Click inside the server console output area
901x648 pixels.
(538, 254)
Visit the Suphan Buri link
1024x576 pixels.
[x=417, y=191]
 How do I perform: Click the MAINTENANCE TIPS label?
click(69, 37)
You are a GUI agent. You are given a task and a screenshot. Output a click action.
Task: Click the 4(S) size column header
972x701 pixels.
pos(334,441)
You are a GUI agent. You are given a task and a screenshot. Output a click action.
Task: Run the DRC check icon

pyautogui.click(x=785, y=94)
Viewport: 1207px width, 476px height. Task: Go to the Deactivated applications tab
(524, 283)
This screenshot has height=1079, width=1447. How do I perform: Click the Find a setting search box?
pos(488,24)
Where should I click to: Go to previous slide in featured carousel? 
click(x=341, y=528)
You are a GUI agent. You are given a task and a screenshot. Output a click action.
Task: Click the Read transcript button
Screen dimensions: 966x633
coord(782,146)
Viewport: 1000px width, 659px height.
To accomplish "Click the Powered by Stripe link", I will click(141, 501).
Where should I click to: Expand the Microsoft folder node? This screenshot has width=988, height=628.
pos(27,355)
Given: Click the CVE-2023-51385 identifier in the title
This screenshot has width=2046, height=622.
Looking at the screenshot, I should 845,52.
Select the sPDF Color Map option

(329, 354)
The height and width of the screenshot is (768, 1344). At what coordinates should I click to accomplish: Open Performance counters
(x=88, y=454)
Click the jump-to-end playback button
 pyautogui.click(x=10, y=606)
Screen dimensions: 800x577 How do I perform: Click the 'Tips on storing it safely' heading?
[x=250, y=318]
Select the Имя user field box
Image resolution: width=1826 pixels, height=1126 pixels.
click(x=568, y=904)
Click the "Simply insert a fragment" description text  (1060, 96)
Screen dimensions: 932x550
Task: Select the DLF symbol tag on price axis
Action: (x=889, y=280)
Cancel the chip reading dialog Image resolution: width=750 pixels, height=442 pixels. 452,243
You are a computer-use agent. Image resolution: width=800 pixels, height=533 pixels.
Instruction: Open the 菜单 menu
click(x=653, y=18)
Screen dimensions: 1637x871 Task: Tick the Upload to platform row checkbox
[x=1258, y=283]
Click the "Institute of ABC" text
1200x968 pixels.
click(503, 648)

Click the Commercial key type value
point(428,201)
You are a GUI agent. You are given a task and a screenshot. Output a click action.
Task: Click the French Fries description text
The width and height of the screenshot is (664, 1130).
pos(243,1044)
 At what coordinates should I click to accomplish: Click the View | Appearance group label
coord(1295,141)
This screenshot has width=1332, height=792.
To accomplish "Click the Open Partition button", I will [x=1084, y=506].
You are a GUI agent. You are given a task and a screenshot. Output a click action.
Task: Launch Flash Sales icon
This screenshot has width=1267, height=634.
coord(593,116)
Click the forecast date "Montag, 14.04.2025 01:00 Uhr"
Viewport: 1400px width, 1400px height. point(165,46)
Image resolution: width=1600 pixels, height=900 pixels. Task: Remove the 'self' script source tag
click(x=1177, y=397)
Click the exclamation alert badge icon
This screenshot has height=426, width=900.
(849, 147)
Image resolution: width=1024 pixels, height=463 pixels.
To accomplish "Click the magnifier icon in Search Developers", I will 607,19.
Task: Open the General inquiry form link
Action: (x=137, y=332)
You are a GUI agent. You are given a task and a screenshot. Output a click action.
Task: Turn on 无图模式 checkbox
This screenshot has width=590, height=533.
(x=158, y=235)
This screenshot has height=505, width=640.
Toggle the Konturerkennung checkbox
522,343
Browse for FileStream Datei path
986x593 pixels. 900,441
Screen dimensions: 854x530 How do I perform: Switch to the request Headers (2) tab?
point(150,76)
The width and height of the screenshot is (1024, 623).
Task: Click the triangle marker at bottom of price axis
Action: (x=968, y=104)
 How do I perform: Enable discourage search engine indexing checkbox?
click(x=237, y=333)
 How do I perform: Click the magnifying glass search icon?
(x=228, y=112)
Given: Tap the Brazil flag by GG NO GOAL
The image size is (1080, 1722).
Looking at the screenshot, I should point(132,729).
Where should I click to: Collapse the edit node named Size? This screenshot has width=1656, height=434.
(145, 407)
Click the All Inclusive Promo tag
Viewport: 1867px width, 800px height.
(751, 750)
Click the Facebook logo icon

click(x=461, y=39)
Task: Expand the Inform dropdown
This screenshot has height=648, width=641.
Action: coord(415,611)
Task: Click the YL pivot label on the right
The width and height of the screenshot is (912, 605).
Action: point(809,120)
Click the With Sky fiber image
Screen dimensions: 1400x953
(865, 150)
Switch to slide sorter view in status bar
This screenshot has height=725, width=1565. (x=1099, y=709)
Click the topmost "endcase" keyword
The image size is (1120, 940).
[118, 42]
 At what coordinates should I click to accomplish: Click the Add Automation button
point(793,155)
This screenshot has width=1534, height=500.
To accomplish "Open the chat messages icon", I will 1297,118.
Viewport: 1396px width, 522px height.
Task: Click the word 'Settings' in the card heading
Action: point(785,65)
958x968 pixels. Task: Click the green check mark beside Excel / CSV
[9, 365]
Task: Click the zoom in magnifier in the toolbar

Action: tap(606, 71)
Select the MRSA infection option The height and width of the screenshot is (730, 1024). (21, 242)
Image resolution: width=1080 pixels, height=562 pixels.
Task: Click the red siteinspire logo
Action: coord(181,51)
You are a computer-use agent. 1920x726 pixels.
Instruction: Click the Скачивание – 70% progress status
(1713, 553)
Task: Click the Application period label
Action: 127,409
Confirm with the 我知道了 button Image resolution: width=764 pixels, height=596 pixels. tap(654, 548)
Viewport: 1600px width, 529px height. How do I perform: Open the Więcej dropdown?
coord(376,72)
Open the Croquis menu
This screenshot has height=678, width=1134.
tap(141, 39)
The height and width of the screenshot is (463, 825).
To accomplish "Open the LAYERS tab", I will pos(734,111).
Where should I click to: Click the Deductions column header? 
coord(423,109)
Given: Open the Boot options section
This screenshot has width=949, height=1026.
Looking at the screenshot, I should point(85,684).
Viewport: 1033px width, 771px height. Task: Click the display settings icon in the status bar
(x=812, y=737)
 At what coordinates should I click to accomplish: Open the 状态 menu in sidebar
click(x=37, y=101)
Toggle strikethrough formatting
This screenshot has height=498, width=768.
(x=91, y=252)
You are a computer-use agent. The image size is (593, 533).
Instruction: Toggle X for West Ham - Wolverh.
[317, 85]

> _WHAT YOU SHOULD DO_
Reproduce exactly the lines from the one containing "This screenshot has height=498, width=768." through the last line of the records above, including both, and nothing else.

> _RESULT_
This screenshot has height=498, width=768.
(x=91, y=252)
You are a computer-use agent. The image size is (593, 533).
Instruction: Toggle X for West Ham - Wolverh.
[317, 85]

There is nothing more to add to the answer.